Douglas Park, the new home of punk-rock Riot Fest after a contentious removal from Humboldt Park, has far more violent crimes and drug problems than the fest's former home, crime statistics show. Konkol breaks down the data, along with maps and analysis.

• Nine protesters advocating for an adult trauma center at University of Chicago were arrested Wednesday after barricading themselves inside a university administration building, reported Sam Cholke.

After about two hours of the protest, police and firefighters "broke through drywall with axes, used crowbars to pry open a window frame, then used a power saw to cut through a bike lock that was keeping doors closed."

University of Chicago has a trauma center for juveniles, for which they are expanding to 16- and 17-year olds, but no adult trauma center, the subject of many protests in recent years.

• Longtime Chicagoans tend to marvel about how quickly West Side neighborhoods like Wicker Park and Logan Square have changed, from areas rife with crime to trendy 'hoods packed with restaurants and cafes.

But even before then, back at the start of the Great Depression, one strip of Milwaukee Avenue was bustling with shoppers, reported Tanveer Ali. A 1930 map from the Chicago History Museum reveals all the food, clothing and shoe retailers along the street, in addition to the once-grand Harding Theatre, which was torn down in the 1960s.

• A company that turns profit by renting rooms to recovering addicts has been denied permits to operate, which could jeopardize its entire business model, Alisa Hauser reported.

A Fresh Start operates 11 homes across Chicago, renting single-family homes from owners then charging higher fees to recovering addicts, for whom they provide no recovery treatment. For more than two years, AFS has been operating without permits or other city approval in several Chicago neighborhoods — despite objections from neighbors and ire from politicians.

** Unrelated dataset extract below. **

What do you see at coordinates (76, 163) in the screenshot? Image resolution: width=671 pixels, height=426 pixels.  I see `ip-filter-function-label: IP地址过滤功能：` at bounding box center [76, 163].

• Reporter Ben Woodard was at the southeast corner of Ashland Avenue and Jonquil Terrace reporting on the shooting of a 22-year-old man when he realized he was looking at the exact same location as where a 16-year-old was shot dead one year ago.

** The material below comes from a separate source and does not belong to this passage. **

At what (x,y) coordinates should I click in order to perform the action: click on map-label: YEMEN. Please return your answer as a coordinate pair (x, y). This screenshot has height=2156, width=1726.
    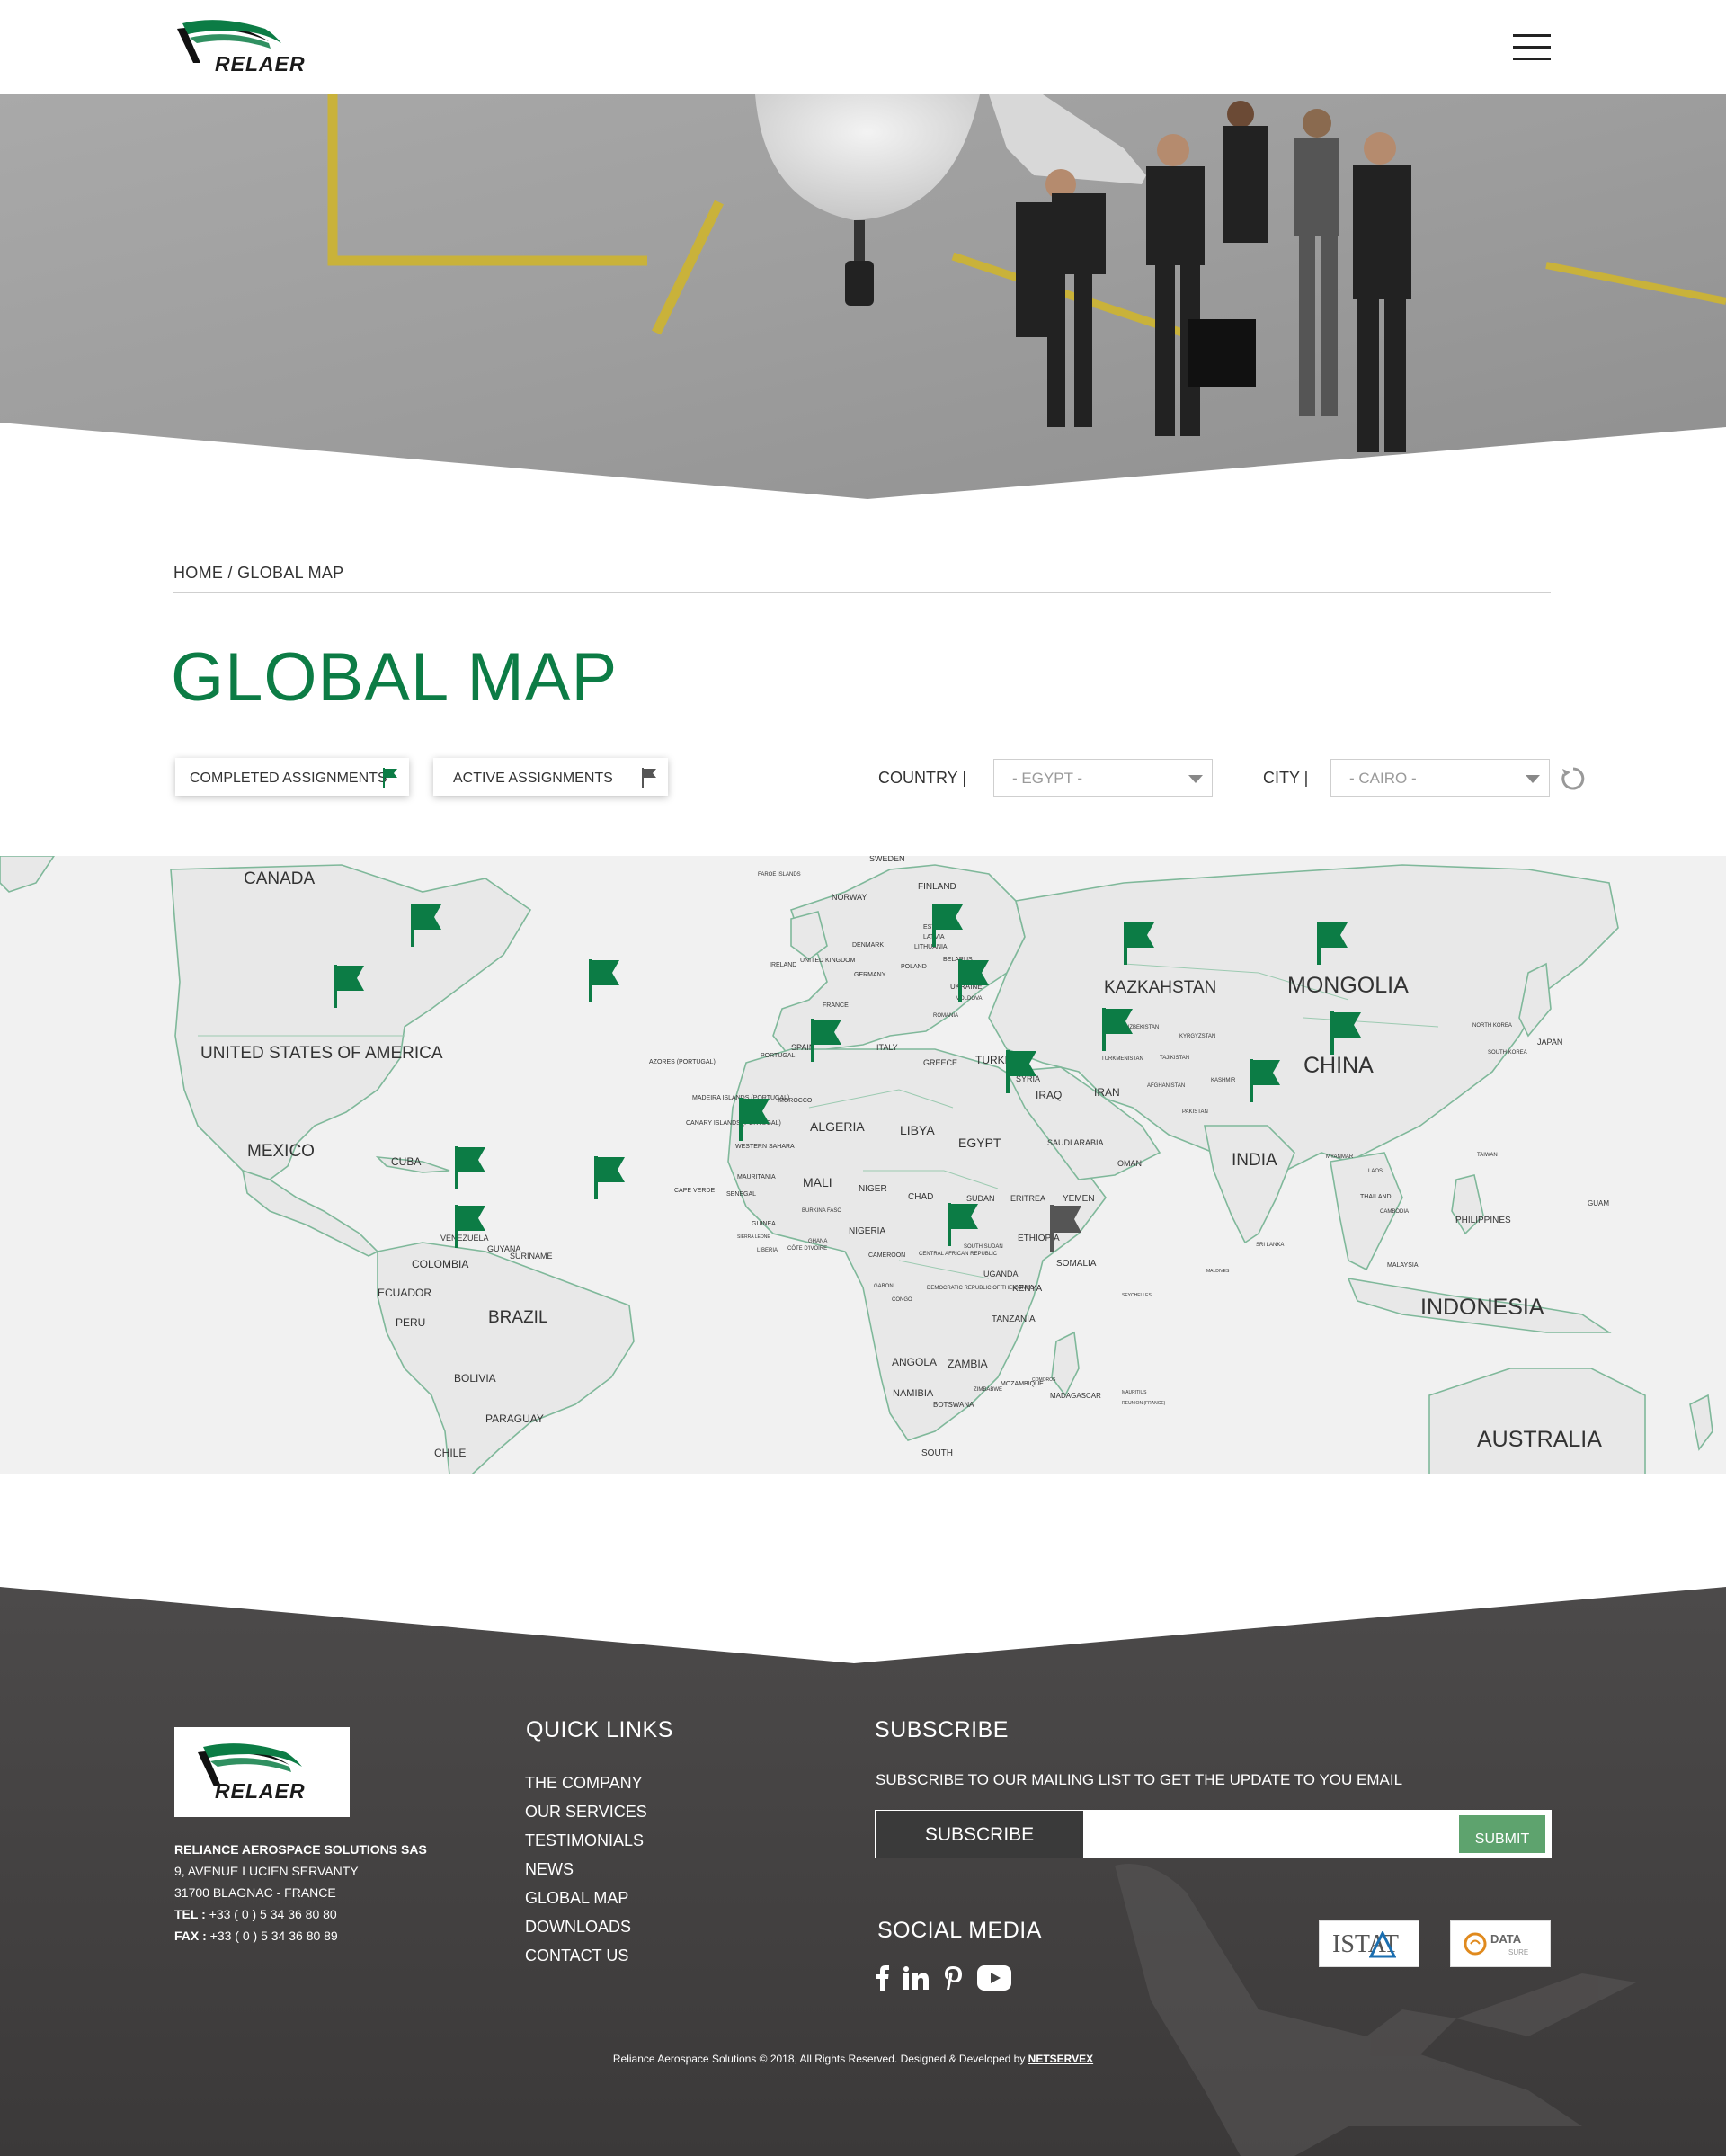
    Looking at the image, I should click on (1079, 1199).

"About 4 p.m., a fire engine arrived and firefighters opened a hydrant to wash the pool of blood staining the concrete," wrote Woodard. Last year, it had been the building manager who did the clean-up job. It's a troubled corner in a neighborhood that — despite improvements — still faces major challenges in the form of gang violence.

• From the White Sox's official retired Paul Konerko jersey to a positive pregnancy test, one Bridgeport shop owner says he'll frame just about anything, Ed Komenda reported.

The Frame Shop's owners, father-and-son duo Cole and Donald Glassner, moved to the Bridgeport area, thinking the local art scene would make for a bustling frame shop. While they do get the occasional artist client, they've become the neighborhood go-to for framing personal mementos like certificates and sports jerseys, Cole Glassner said.

• In a heartbreaking story from the criminal courthouse this week, Erica Demarest reported that a Near West Side man chewed through a squad-car seat belt after he was arrested this week because he didn't want to miss his son's birthday, according to prosecutors.

Lashon Stuckey, 33, was arrested after he sold $30 worth of heroin, prosecutors said. He was charged with delivery of a controlled substance and criminal damage to government property.